> _Action item_
Check which lines of the entries that follow hold "will", then give the number of those lines and nothing more.

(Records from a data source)
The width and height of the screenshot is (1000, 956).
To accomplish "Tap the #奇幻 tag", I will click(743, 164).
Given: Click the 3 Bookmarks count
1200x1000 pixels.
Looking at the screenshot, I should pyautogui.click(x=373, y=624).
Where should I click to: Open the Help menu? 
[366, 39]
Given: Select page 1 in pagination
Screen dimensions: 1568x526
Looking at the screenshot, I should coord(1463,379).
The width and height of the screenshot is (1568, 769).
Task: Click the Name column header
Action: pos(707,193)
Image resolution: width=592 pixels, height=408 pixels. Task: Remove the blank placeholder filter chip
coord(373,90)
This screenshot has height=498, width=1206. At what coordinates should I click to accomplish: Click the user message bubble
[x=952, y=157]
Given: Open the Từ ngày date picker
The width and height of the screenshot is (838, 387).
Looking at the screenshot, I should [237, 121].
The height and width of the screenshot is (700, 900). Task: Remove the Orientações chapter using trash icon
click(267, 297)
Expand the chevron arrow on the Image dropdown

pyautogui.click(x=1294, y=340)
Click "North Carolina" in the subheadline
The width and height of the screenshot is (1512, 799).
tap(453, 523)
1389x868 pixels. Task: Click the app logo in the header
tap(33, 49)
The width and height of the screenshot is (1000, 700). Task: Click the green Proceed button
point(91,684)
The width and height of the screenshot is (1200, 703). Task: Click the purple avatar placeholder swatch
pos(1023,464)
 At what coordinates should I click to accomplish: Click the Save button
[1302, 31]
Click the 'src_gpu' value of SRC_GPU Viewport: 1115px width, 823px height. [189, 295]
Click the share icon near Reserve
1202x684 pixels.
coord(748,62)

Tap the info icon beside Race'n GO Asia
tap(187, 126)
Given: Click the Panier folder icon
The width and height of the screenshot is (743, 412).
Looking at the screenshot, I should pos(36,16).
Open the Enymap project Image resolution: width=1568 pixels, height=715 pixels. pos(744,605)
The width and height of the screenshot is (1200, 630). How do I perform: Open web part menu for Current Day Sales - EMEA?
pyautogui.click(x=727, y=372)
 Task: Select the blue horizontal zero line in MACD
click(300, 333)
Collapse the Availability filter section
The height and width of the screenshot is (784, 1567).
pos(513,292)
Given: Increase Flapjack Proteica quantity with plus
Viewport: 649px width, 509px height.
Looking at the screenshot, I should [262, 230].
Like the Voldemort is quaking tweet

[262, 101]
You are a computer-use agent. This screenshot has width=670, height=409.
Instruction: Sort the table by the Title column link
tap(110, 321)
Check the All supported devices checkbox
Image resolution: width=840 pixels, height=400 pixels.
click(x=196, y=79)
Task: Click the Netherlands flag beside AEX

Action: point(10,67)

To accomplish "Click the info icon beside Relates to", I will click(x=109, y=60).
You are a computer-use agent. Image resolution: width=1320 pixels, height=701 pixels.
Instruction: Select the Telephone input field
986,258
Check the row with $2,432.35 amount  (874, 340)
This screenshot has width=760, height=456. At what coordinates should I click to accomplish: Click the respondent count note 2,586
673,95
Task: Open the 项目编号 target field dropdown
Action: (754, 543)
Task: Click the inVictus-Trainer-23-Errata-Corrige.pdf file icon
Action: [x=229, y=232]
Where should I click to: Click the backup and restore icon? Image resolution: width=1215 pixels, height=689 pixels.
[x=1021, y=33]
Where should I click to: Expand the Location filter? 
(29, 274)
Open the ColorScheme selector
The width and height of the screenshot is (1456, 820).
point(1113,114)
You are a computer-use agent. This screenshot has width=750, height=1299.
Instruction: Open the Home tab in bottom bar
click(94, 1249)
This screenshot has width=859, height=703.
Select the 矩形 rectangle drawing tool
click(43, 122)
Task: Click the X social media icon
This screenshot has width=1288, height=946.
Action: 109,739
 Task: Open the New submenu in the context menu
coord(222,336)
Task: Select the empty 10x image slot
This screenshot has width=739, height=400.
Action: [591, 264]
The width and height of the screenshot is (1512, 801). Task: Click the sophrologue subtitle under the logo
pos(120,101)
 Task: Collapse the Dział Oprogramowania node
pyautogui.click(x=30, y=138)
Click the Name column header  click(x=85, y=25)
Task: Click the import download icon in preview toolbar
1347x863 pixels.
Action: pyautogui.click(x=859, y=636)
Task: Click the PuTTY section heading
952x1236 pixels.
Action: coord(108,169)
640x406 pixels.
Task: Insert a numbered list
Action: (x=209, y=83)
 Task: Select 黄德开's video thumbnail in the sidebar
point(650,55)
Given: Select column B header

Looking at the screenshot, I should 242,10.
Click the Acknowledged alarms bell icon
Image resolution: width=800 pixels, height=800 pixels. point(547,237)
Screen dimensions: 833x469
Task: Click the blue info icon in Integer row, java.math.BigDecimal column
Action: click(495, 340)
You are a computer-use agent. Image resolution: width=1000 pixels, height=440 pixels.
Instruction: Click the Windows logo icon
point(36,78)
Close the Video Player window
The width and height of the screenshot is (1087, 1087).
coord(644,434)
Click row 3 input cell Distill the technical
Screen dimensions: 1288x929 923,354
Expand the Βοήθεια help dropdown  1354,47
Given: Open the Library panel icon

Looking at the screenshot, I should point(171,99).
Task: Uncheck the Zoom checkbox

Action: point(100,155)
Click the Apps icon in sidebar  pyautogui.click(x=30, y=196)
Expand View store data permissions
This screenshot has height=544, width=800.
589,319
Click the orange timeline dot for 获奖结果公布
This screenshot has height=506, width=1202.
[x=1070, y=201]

> _Written reply_
2